Antiviral CD4(+) memory T cells are IL-15 dependent

作者:Purton Jared F; Tan Joyce T; Rubinstein Mark P; Kim David M; Sprent Jonathan; Surh Charles D*
来源:Journal of Experimental Medicine, 2007, 204(4): 951-961.
DOI:10.1084/jem.20061805

摘要

Survival and intermittent proliferation of memory CD4(+) and CD8(+) T cells appear to be controlled by different homeostatic mechanisms. In particular, contact with interleukin ( IL)-15 has a decisive influence on memory CD8(+) cells, but not memory CD4(+) cells. Past studies of memory CD4(+) cells have relied heavily on the use of naturally occurring memory phenotype ( MP) cells as a surrogate for antigen ( Ag)-specific memory cells.
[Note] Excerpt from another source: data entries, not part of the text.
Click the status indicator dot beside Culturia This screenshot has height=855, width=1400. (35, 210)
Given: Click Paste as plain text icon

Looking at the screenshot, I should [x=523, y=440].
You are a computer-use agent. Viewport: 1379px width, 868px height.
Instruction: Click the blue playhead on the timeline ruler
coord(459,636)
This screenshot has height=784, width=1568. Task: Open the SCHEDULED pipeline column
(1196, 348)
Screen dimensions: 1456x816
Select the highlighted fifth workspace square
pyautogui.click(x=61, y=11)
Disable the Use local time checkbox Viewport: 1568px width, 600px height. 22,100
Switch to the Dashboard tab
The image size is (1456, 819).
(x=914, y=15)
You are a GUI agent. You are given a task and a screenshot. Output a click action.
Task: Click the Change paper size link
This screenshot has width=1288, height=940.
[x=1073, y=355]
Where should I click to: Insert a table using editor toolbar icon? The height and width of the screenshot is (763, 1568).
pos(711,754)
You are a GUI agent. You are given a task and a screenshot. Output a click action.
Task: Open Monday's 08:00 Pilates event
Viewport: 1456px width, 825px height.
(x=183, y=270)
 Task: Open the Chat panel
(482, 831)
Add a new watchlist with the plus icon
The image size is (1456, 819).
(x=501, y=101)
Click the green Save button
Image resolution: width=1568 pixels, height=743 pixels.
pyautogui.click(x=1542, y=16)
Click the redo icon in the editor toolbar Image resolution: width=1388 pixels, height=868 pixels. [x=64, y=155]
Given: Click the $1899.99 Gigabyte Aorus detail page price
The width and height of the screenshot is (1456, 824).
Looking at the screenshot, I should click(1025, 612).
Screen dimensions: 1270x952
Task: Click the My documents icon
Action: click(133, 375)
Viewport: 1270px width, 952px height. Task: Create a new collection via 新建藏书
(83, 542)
However, we show here that MP CD4(+) cells contain a prominent subset of rapidly proliferating major histocompatibility complex ( MHC) II-dependent cells. In contrast, Ag-specific memory CD4 cells have a slow turnover rate and are MHC II independent. In irradiated hosts, these latter cells ignore IL-15 and expand in response to the elevated levels of IL-7 in the lymphopenic hosts. In contrast, in normal nonlymphopenic hosts where IL-7 levels are low, memory CD4 cells are heavily dependent on IL-15. Significantly, memory CD4(+) responsiveness to endogenous IL-15 reflects marked competition from other cells, especially CD8(+) and natural killer cells, and increases considerably after removal of these cells. Therefore, under normal physiological conditions, homeostasis of CD8(+) and CD4(+) memory cells is quite similar and involves IL-15 and IL-7.